WorkingDirectory=/home/vagrant
Restart=always
[Install]
WantedBy=multi-user.target
That's actually all it takes to setup an entirely new virtual machine for Selenium testing. In my case, I can build a new VM from scratch in about 2 minutes.
One key piece of software in the virtual machine setup I've described is
xvfb, which
allows X window applications to be run without the need of a real display. This
means no annoying application pop-up windows to manage during a long-running
test suite. I achieve this by prefixing any test invocation (using pytest) with
xvfb-run
which handles the mundane parts of setting up the virtual display. I
haven't yet needed to dig into specifying aspect ratios or resolutions, but I
understand it is possible if necessary.
It turns out that while both Firefox and Chrome purport to support headless operation, neither reaches parity with the standard display operation of either browser. This surfaced in one obvious failure, where with Chrome, the browser simply doesn't start using webdriver. The second, more subtle problem was with Firefox, where form data was submitted incompletely even after verifying fields were populated at the time of form submission. I have been unable to entirely track this problem down, and it may stem from a problem in the front-end of the application being tested. Either way, it prevents testing under the browser-supported headless operation for the time being.

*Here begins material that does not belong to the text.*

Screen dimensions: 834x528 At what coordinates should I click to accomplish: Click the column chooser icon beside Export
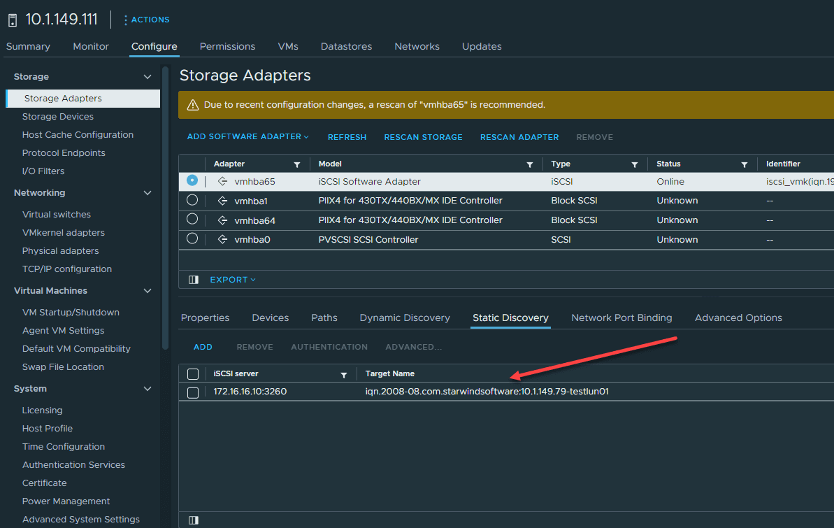point(194,280)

There are a few nice additions that pytest provides, out of the box and through
the use of the pytest-selenium
package. These include automatic screenshots on failure, an HTML report, and
automatically injecting Selenium webdriver instances into tests. One of the
most productive bits I've found though is included as part of pytest, which is
the --lastfailed
flag. With UI tests, which are unavoidably slow, taking
minutes to run each, the last-failed flag allows the test runner to pick out on
a second run only those tests that failed in the first run.
After the two minutes it takes to provision the virtual machine, and with the tests directory synced from the host machine, the whole setup gives me a pretty good environment for developing Selenium tests on my local machine. More importantly, it gives others on the team the ability to develop and run tests without the need for shared environments.